# Where Could I Get a 15 Gallon Tank?



## Padded Wall (Jan 3, 2013)

I'm looking for a 15 gallon long tank (24x12x12), but chains like Petsmart don't seem to carry it, and I'm not sure where I could find one. Could an LFS order it in? Or would it be outrageously expensive? I wouldn't want to spend more than say 30 dollars for one. Is that unrealistic?


----------



## hp10BII (Apr 23, 2010)

I bought 2 Hagen brand 15g tanks from Petsmart about 3 years ago - they had a sale on them too, but I can't remember what I paid for them. I'm surprised that they don't have them in stock anymore. It shouldn't be a problem ordering them in.


----------



## scott tang (Jan 29, 2012)

look on crags list or here youl find one for 20 bucks or so


edit : oops you have specific dementions sorry


----------



## 2wheelsx2 (Apr 21, 2010)

King Ed Pets will have them.


----------



## Padded Wall (Jan 3, 2013)

Alright. I'll ask around then. Thanks everyone.


----------



## Shiyuu (Apr 9, 2011)

Roger's in Surrey/N. Delta also has it, but might be too far for you..?


----------



## Padded Wall (Jan 3, 2013)

I checked King Eds and discovered that huge back warehouse of tanks that I some how never noticed in the years I'd been going there. They had them, but I checked petsmart, too, and they were 10 dollars more there, but a helpful BCA member pm'd me and offered to sell me a used one, so I picked that one up.


----------



## Hollyhawk (Mar 28, 2011)

┄┄┄┄┄┄┄┄┄┄

| Exercise instructions |
**A)** Reproduce the part of the tank thread starting at "I checked King" and ending at "that one up.".
**B)** In the forum thread about finding a 15 gallon tank, how did the original poster finally get one?

| Available data |
┄┄┄┄┄┄┄┄┄┄

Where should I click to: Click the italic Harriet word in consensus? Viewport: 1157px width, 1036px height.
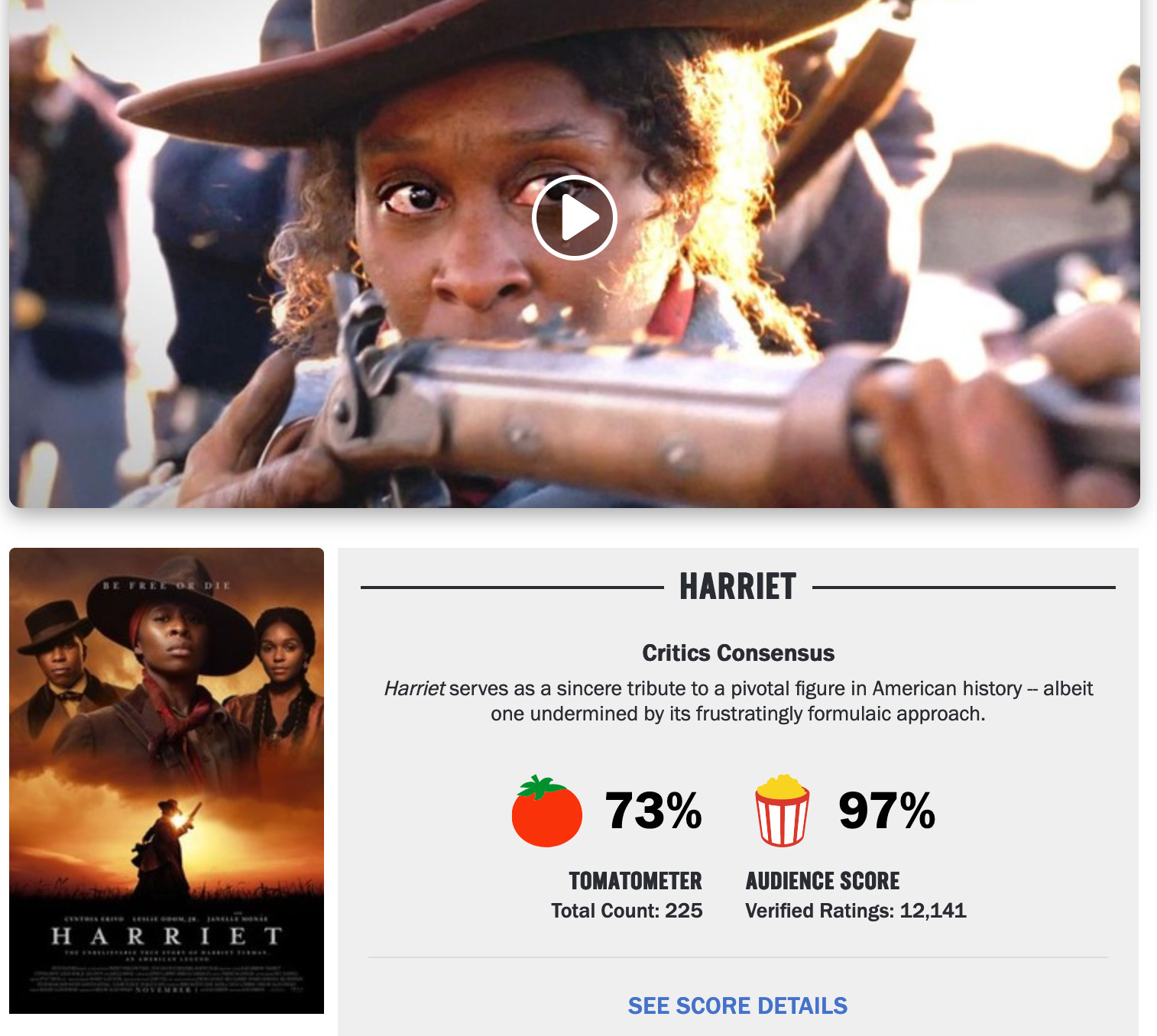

┄┄┄┄┄┄┄┄┄┄

| Task-by-task solutions |
**A)**
I checked King Eds and discovered that huge back warehouse of tanks that I some how never noticed in the years I'd been going there. They had them, but I checked petsmart, too, and they were 10 dollars more there, but a helpful BCA member pm'd me and offered to sell me a used one, so I picked that one up.

**B)** A helpful BCA member sent a private message offering to sell a used one, and the poster picked that one up.